● **WORK INSTRUCTION**: All records shown below should be given again, character for character.

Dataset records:
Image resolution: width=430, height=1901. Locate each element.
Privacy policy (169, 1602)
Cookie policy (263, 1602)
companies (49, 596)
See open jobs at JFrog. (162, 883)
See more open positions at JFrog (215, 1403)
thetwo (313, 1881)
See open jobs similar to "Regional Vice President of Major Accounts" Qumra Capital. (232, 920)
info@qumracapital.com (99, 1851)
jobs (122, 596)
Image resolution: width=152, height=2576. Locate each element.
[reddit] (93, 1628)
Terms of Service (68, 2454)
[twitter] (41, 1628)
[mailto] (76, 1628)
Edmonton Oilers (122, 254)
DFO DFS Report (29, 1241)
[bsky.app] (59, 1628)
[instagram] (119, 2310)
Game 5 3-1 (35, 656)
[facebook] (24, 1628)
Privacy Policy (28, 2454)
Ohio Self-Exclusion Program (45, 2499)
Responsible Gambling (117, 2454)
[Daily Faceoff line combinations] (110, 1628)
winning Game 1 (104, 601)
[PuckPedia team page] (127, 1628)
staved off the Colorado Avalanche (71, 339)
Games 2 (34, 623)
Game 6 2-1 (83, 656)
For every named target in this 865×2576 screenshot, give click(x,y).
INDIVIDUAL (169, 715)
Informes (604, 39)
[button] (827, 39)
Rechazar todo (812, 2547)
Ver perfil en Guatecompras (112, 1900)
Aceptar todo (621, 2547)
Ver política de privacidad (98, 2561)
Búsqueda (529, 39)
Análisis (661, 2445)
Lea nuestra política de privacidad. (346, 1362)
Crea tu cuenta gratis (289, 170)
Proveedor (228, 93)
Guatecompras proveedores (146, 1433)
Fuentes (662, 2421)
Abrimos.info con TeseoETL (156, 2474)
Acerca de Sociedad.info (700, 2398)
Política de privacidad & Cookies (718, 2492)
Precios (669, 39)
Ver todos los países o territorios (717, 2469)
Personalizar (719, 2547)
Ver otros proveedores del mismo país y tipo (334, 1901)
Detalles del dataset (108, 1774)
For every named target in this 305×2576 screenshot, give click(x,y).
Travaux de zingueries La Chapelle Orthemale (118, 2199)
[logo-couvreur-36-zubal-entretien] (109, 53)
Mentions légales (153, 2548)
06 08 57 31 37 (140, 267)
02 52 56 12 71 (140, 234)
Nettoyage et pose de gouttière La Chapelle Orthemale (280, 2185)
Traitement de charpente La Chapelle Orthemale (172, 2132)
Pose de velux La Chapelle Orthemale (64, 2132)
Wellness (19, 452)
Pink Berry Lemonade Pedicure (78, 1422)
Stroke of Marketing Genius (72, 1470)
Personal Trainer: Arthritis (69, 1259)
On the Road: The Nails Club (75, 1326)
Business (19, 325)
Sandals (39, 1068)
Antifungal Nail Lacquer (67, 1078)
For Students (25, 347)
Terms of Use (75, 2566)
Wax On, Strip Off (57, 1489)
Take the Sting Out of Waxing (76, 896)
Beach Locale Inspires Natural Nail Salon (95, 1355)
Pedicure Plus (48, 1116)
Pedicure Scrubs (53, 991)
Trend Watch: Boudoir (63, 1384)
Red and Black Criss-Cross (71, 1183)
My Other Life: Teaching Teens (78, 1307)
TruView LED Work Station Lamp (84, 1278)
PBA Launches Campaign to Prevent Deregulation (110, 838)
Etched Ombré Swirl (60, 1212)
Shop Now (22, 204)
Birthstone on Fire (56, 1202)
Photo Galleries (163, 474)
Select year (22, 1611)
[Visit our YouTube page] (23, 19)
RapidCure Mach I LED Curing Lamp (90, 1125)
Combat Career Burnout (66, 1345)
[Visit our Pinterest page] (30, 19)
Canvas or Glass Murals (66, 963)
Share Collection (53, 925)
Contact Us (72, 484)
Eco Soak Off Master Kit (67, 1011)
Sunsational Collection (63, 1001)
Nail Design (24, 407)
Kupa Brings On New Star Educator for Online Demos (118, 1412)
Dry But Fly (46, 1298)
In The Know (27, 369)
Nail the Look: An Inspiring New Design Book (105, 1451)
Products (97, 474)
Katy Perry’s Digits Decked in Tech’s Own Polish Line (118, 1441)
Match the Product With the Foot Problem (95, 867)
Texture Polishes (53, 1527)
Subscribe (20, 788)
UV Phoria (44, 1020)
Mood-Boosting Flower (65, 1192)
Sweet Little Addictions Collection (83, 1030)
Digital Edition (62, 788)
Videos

● **YOUR RESPONSE**:
Image resolution: width=430, height=1901. Locate each element.
Privacy policy (169, 1602)
Cookie policy (263, 1602)
companies (49, 596)
See open jobs at JFrog. (162, 883)
See more open positions at JFrog (215, 1403)
thetwo (313, 1881)
See open jobs similar to "Regional Vice President of Major Accounts" Qumra Capital. (232, 920)
info@qumracapital.com (99, 1851)
jobs (122, 596)
Image resolution: width=152, height=2576. Locate each element.
[reddit] (93, 1628)
Terms of Service (68, 2454)
[twitter] (41, 1628)
[mailto] (76, 1628)
Edmonton Oilers (122, 254)
DFO DFS Report (29, 1241)
[bsky.app] (59, 1628)
[instagram] (119, 2310)
Game 5 3-1 (35, 656)
[facebook] (24, 1628)
Privacy Policy (28, 2454)
Ohio Self-Exclusion Program (45, 2499)
Responsible Gambling (117, 2454)
[Daily Faceoff line combinations] (110, 1628)
winning Game 1 (104, 601)
[PuckPedia team page] (127, 1628)
staved off the Colorado Avalanche (71, 339)
Games 2 (34, 623)
Game 6 2-1 (83, 656)
For every named target in this 865×2576 screenshot, give click(x,y).
INDIVIDUAL (169, 715)
Informes (604, 39)
[button] (827, 39)
Rechazar todo (812, 2547)
Ver perfil en Guatecompras (112, 1900)
Aceptar todo (621, 2547)
Ver política de privacidad (98, 2561)
Búsqueda (529, 39)
Análisis (661, 2445)
Lea nuestra política de privacidad. (346, 1362)
Crea tu cuenta gratis (289, 170)
Proveedor (228, 93)
Guatecompras proveedores (146, 1433)
Fuentes (662, 2421)
Abrimos.info con TeseoETL (156, 2474)
Acerca de Sociedad.info (700, 2398)
Política de privacidad & Cookies (718, 2492)
Precios (669, 39)
Ver todos los países o territorios (717, 2469)
Personalizar (719, 2547)
Ver otros proveedores del mismo país y tipo (334, 1901)
Detalles del dataset (108, 1774)
For every named target in this 305×2576 screenshot, give click(x,y).
Travaux de zingueries La Chapelle Orthemale (118, 2199)
[logo-couvreur-36-zubal-entretien] (109, 53)
Mentions légales (153, 2548)
06 08 57 31 37 (140, 267)
02 52 56 12 71 (140, 234)
Nettoyage et pose de gouttière La Chapelle Orthemale (280, 2185)
Traitement de charpente La Chapelle Orthemale (172, 2132)
Pose de velux La Chapelle Orthemale (64, 2132)
Wellness (19, 452)
Pink Berry Lemonade Pedicure (78, 1422)
Stroke of Marketing Genius (72, 1470)
Personal Trainer: Arthritis (69, 1259)
On the Road: The Nails Club (75, 1326)
Business (19, 325)
Sandals (39, 1068)
Antifungal Nail Lacquer (67, 1078)
For Students (25, 347)
Terms of Use (75, 2566)
Wax On, Strip Off (57, 1489)
Take the Sting Out of Waxing (76, 896)
Beach Locale Inspires Natural Nail Salon (95, 1355)
Pedicure Plus (48, 1116)
Pedicure Scrubs (53, 991)
Trend Watch: Boudoir (63, 1384)
Red and Black Criss-Cross (71, 1183)
My Other Life: Teaching Teens (78, 1307)
TruView LED Work Station Lamp (84, 1278)
PBA Launches Campaign to Prevent Deregulation (110, 838)
Etched Ombré Swirl (60, 1212)
Shop Now (22, 204)
Birthstone on Fire (56, 1202)
Photo Galleries (163, 474)
Select year (22, 1611)
[Visit our YouTube page] (23, 19)
RapidCure Mach I LED Curing Lamp (90, 1125)
Combat Career Burnout (66, 1345)
[Visit our Pinterest page] (30, 19)
Canvas or Glass Murals (66, 963)
Share Collection (53, 925)
Contact Us (72, 484)
Eco Soak Off Master Kit (67, 1011)
Sunsational Collection (63, 1001)
Nail Design (24, 407)
Kupa Brings On New Star Educator for Online Demos (118, 1412)
Dry But Fly (46, 1298)
In The Know (27, 369)
Nail the Look: An Inspiring New Design Book (105, 1451)
Products (97, 474)
Katy Perry’s Digits Decked in Tech’s Own Polish Line (118, 1441)
Match the Product With the Foot Problem (95, 867)
Texture Polishes (53, 1527)
Subscribe (20, 788)
UV Phoria (44, 1020)
Mood-Boosting Flower (65, 1192)
Sweet Little Addictions Collection (83, 1030)
Digital Edition (62, 788)
Videos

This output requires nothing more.